During the next couple of hours she gave them an insight into the routine treatment of the acute phase of rheumatoid arthritis. She also taught them to recognise the radiological differences between the main types of arthritis and then discussed the pros and cons of the various drugs available.
'On Wednesday I shall expect each one of you to take a history from a patient and make a tentative diagnosis,' she warned, 'so spend some time in the library before we meet again.'
When they had gone, Yona glanced at her watch and saw it was almost lunchtime. Good! No time now to answer Mike's summons—and if he followed routine, he'd be taking a clinic at the General Hospital this afternoon.

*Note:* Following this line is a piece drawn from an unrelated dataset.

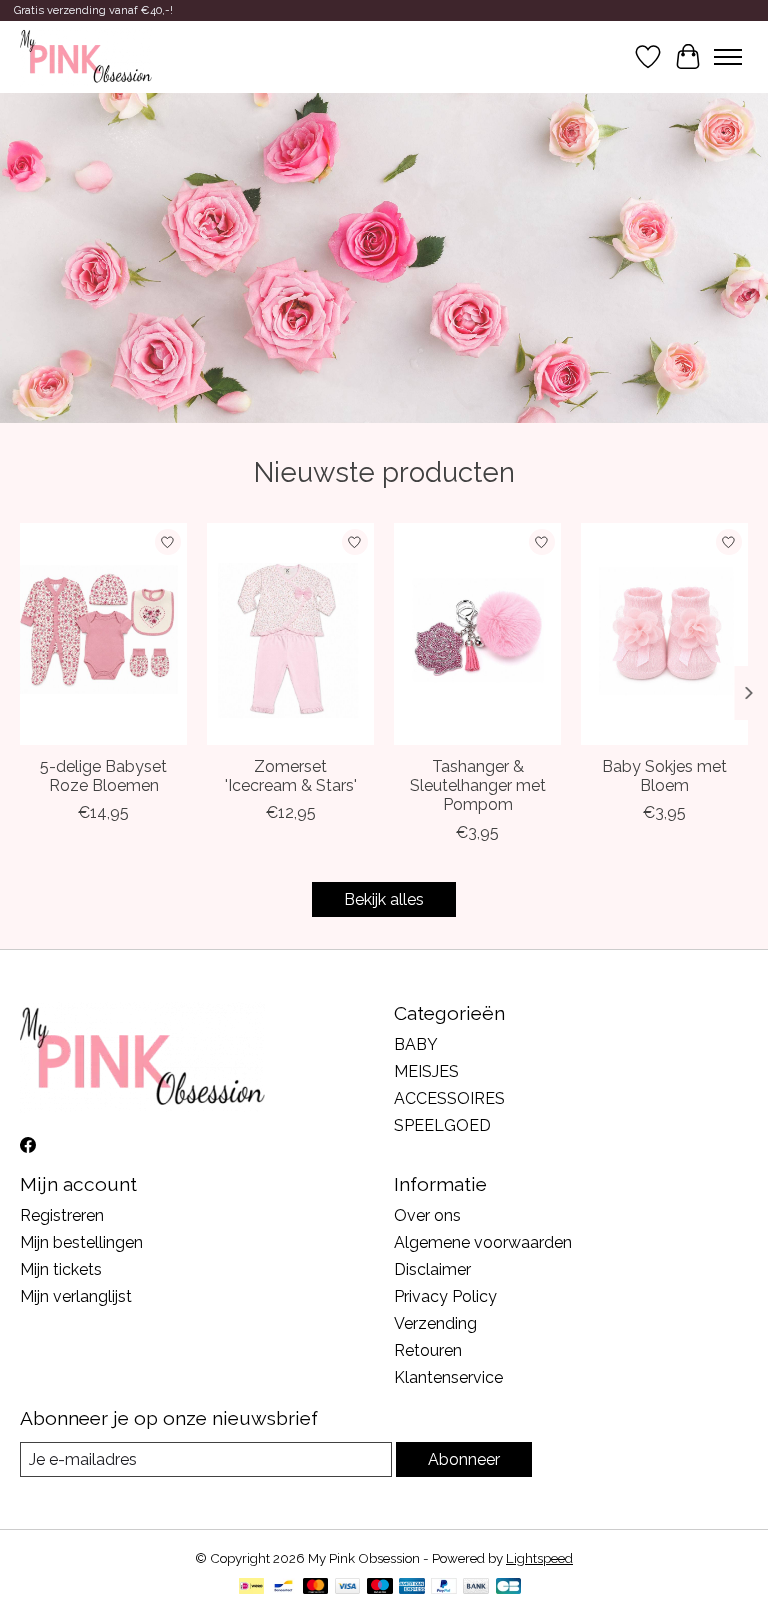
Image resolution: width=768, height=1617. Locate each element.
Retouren (428, 1350)
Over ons (427, 1215)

'How was Windermere?' asked Ted when Yona joined him for their usual Monday sandwich lunch before the week's biggest clinic.
She looked blank.
'Windermere,' he repeated. 'Big stretch of water. Largest lake in England. You were going there yesterday with that sleezy media bloke you've made such a friend of.'
'It just wasn't the day for it.' It sounded better than saying that she'd completely forgotten the arrangement. Another spot of accounting in store, then. 'Poor Gil!' she protested for the look of the thing. 'That's a terrible way to describe him.'
Ted obviously didn't think so, judging by his expression. 'OK, so what did you do instead?' he wanted to know.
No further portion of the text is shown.